The door closed. After a moment, the singing started up again.
When Jenna turned back, Thraisha was gone. The waves lapped the stones silently.
48
Glenn Aill
THE party that left Dún Kiil on horseback was tiny: Jenna, Máister Cléurach, the Banrion Aithne and a quartet of gardai along with six attendants. They were escorted for the first day by the Rí and several tiarna and bantiarna of the Comhairle and their followers, but the others turned back when they came within sight of Sliabh Míchinniúint, where long ago Máel Armagh had been defeated by Severii O’Coulghan. The group traveled on alone: beyond the townland of Dún Kiil into Maoil na nDreas and Ingean na nUan, and finally past the leaning, gray stone marker of the Ó Dochartaigh clan.
Jenna could well believe that Rubha na Scarbh could effectively hide Árón Ó Dochartaigh or a thousand others. Th
e landscape was violent and wild, with sudden cliffs, great mountains of greenery-hung granite; boulder-clogged lowlands and hummock-strewn bogs. Mist and clouds draped the slopes and thunder rumbled in the valleys. They followed wandering sheep and goat trails or no path at all, coming upon “villages” of three or four houses where suspicious, grimy faces peered at them from shuttered windows. For every mile they traveled northwest, it seemed they traveled four up and down, or had to detour for half a day around an escarpment that flung itself across their path.
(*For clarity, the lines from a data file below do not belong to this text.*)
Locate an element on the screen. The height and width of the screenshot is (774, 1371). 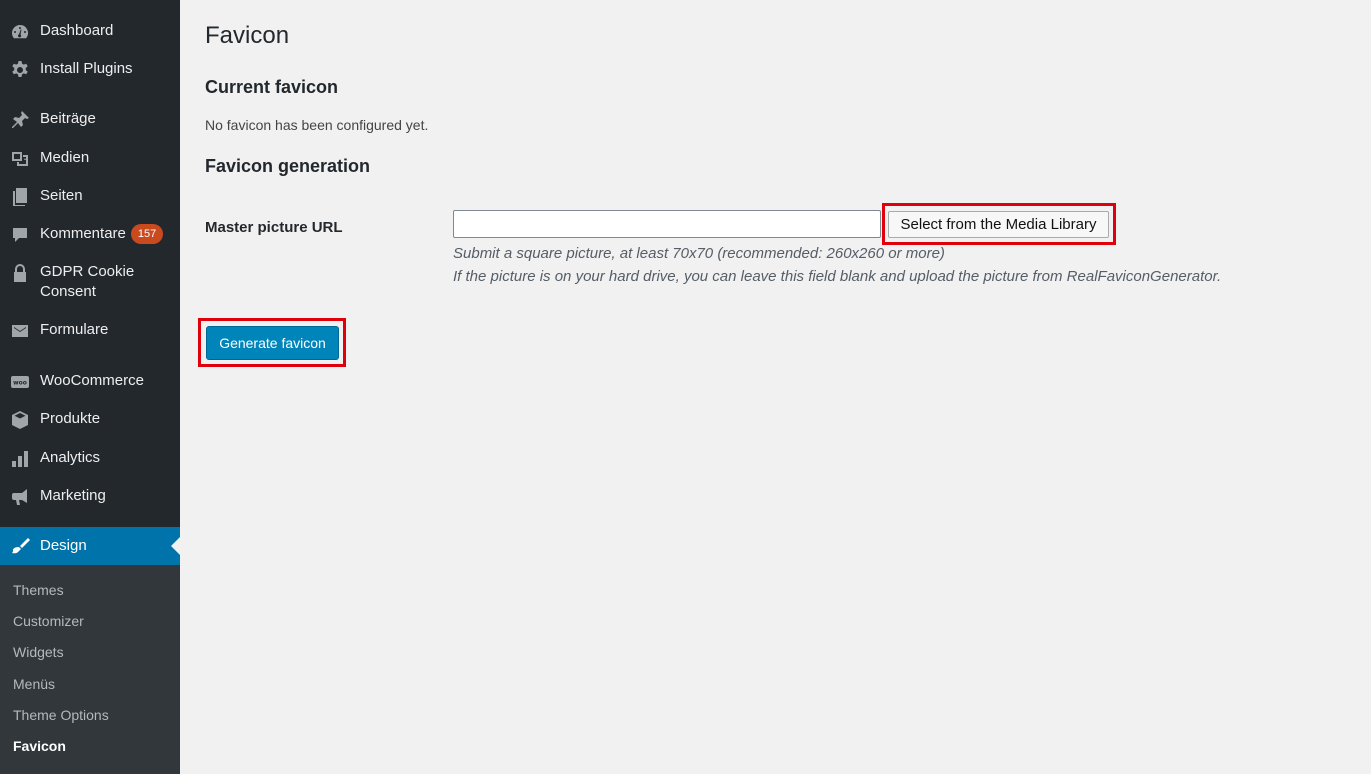
favicon-generation-heading: Favicon generation is located at coordinates (288, 166).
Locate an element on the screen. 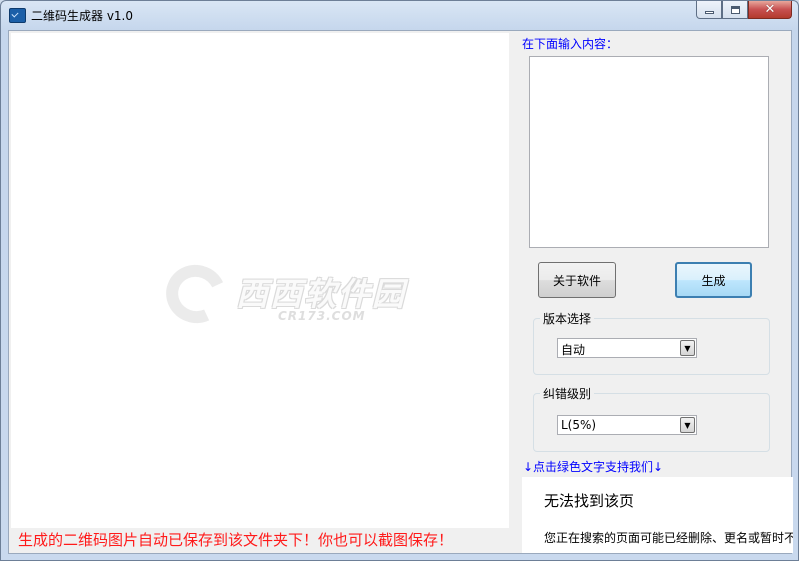 This screenshot has width=799, height=561. status-message: 生成的二维码图片自动已保存到该文件夹下！你也可以截图保存！ is located at coordinates (236, 540).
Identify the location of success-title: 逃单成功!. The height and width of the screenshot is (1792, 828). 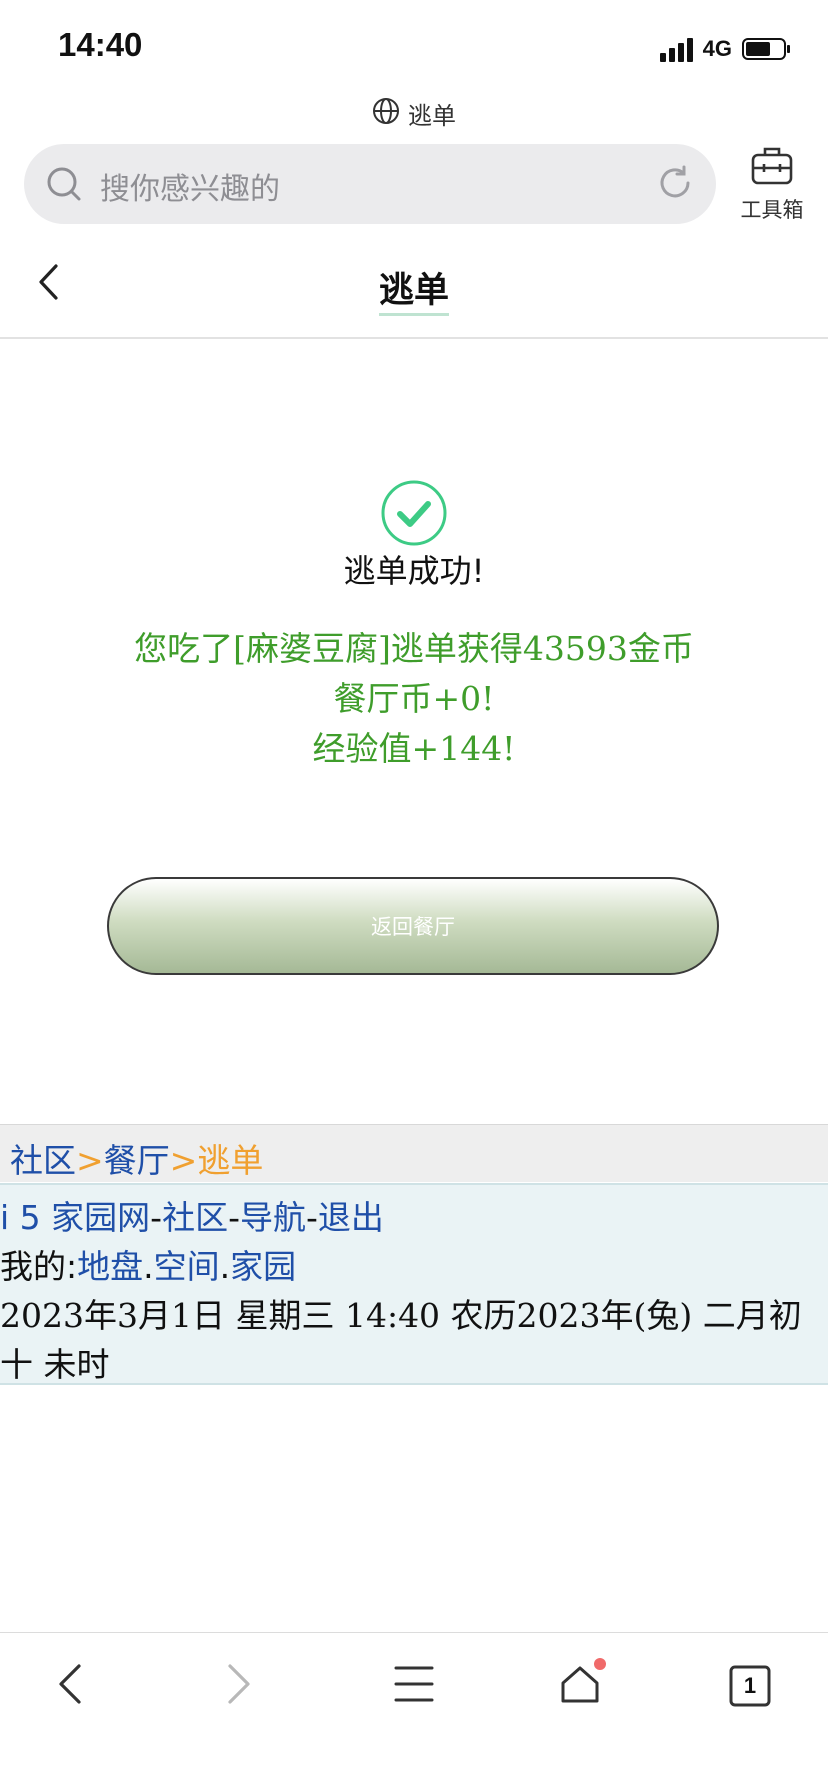
(414, 571).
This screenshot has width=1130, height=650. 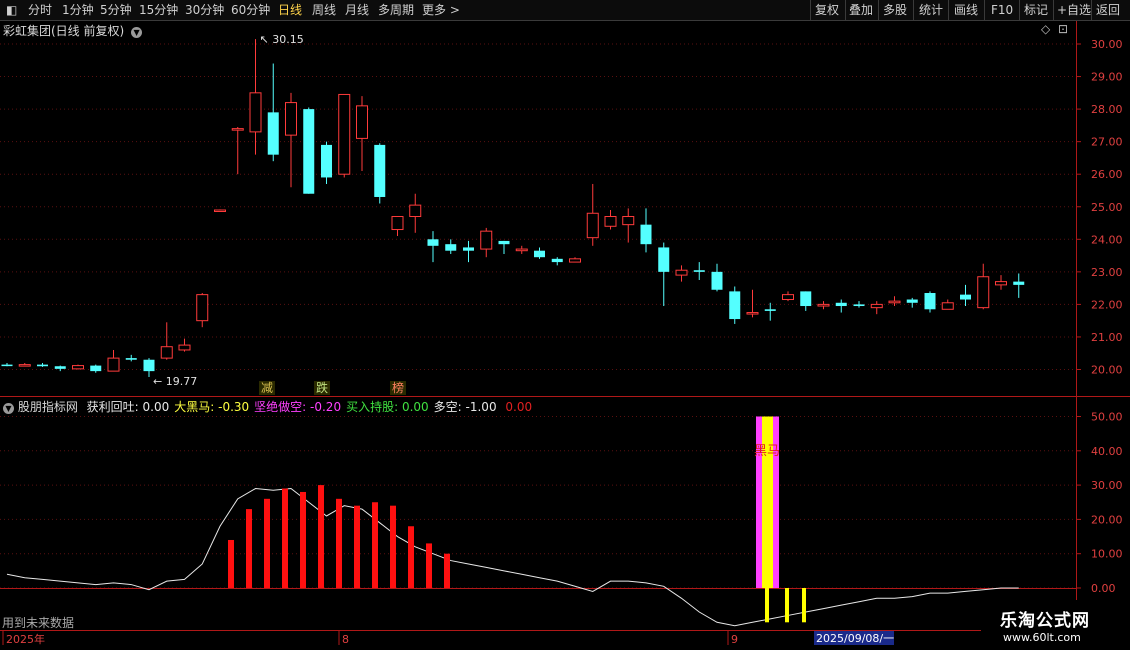 I want to click on price-tick-label: 28.00, so click(x=1107, y=110).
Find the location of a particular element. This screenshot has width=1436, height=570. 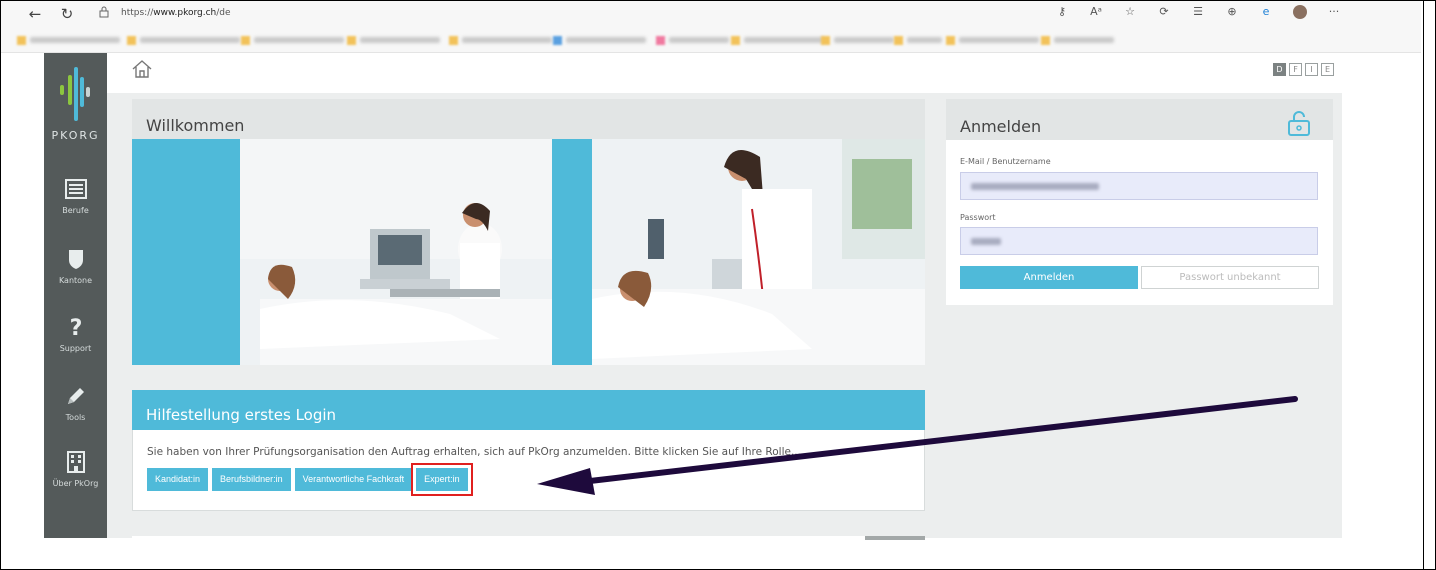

They saw a herd of storm deer, their hooves striking sparks from the rocks, the noise of their passage obliterating the storm. The next night, wind sprites lit the air around them in the mist and fog. From the pine forests bristling on the mountains came the howls of wolves that sounded like sibilant, long chants. Red, glowing eyes watched them from the darkness, and once there was a call that none of them could identify at all: a chilling long moan that raised the hair on the back of their necks, then was answered from across the valley.
“The land is changing,” Máister Cléurach said. “The Old Ones are slowly waking from their long sleep. You woke them, Jenna.”
A rider had come up to their party that morning, as they moved deeper into Ó Dochartaigh’s land. A white banner fluttered from his spear, and his scabbard was empty of its sword. He’d glanced at Jenna, Máister Cléurach and their escorts, then handed the Banrion a note. “I wasn’t told the Holder would be coming, or the Inishfeirm Máister,” the man said. “The tiarna . . .”
“Is my brother so defenseless that a dozen riders are a threat to him?” the Banrion asked, and the man flushed.
“The Holder—”
“—wishes to see that the hostage is delivered into her hands as was promised,” the Banrion snapped. “Nothing more. Tell Árón that she is here to give him the éraic he demanded. Or if he prefers, we can ride back to Dun Kiil and he can be content with nothing.”